- [EXERCISE PROMPT] The range runs from the line containing "Task: Give the video a thumbs down" to the last line of the entries. Copy that range exactly, omitting pictures.

- [SUPPLIED DATA]
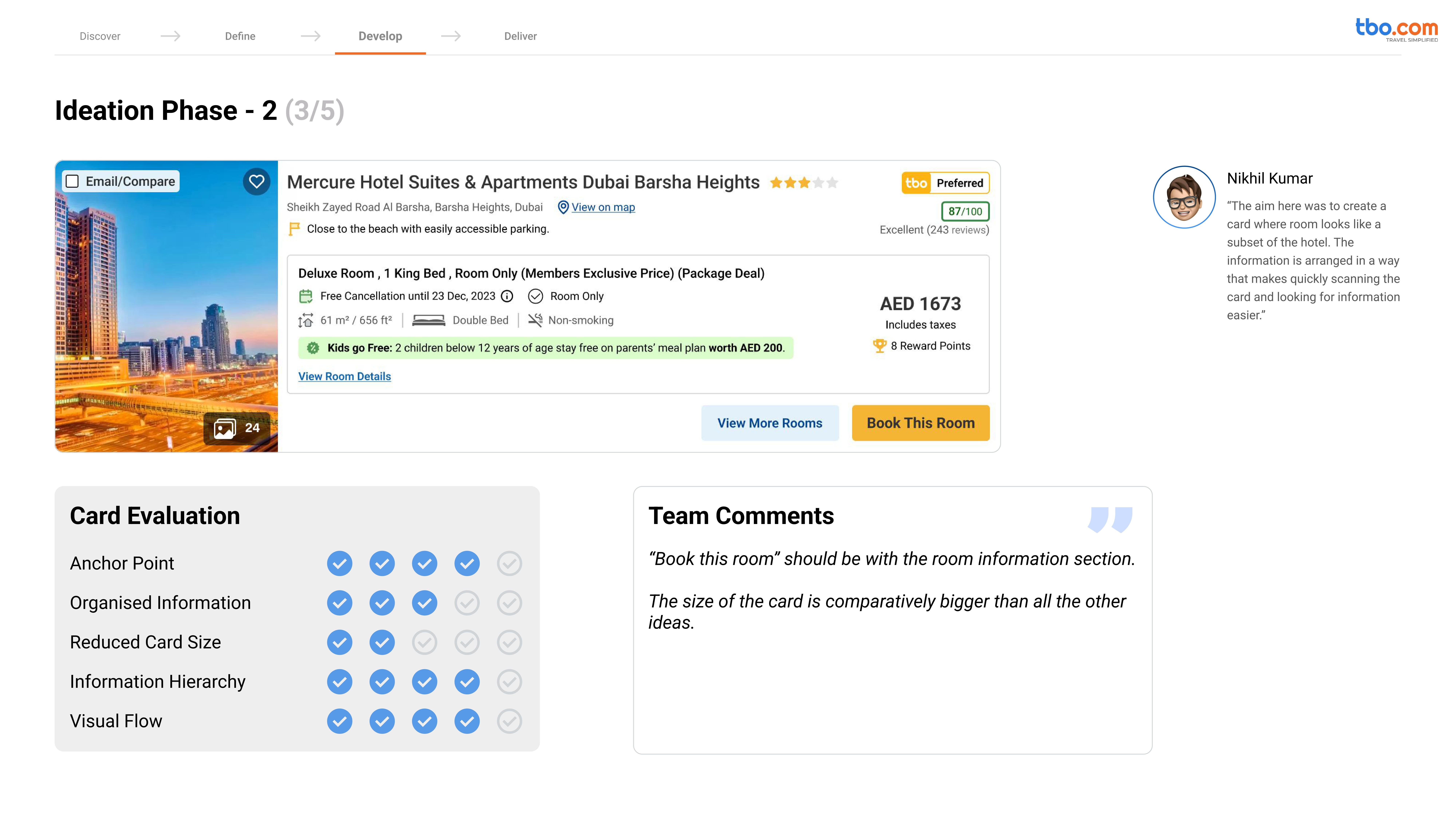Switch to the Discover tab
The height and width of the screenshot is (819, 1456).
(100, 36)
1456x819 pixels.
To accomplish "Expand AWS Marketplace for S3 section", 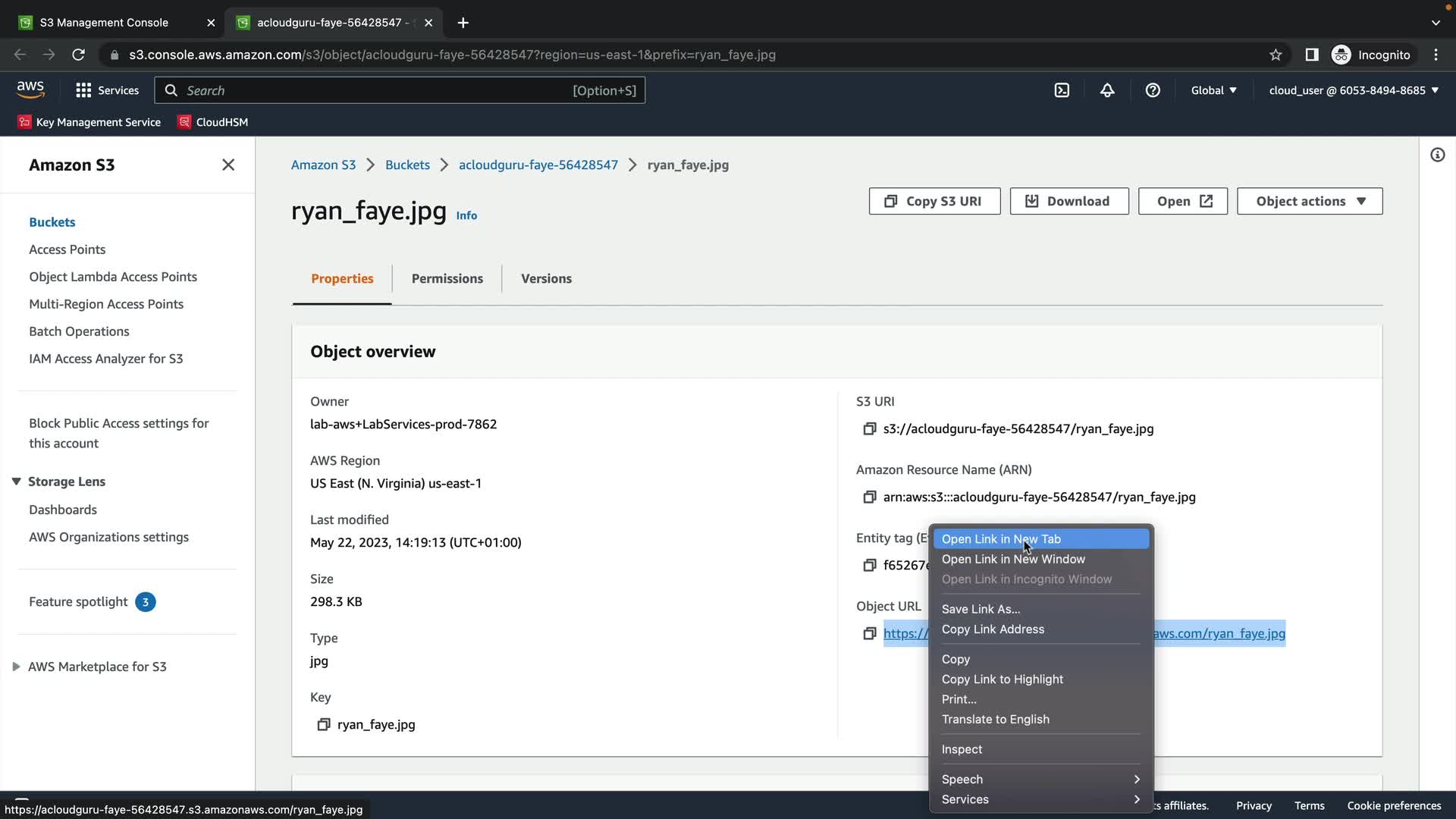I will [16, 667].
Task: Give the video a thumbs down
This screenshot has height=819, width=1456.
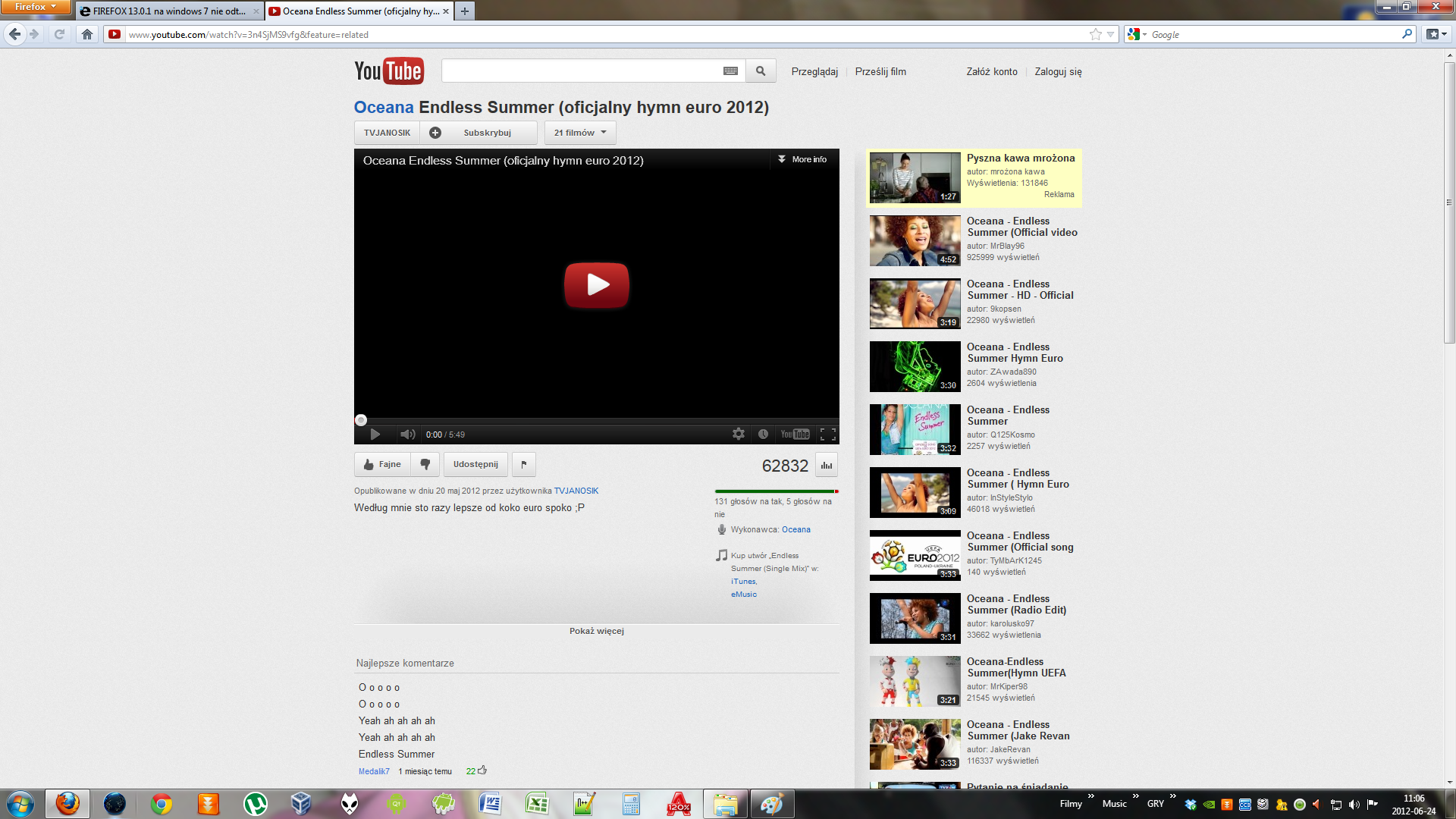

- [SOLUTION FOR THIS EXERCISE]
Task: Give the video a thumbs down
This screenshot has height=819, width=1456.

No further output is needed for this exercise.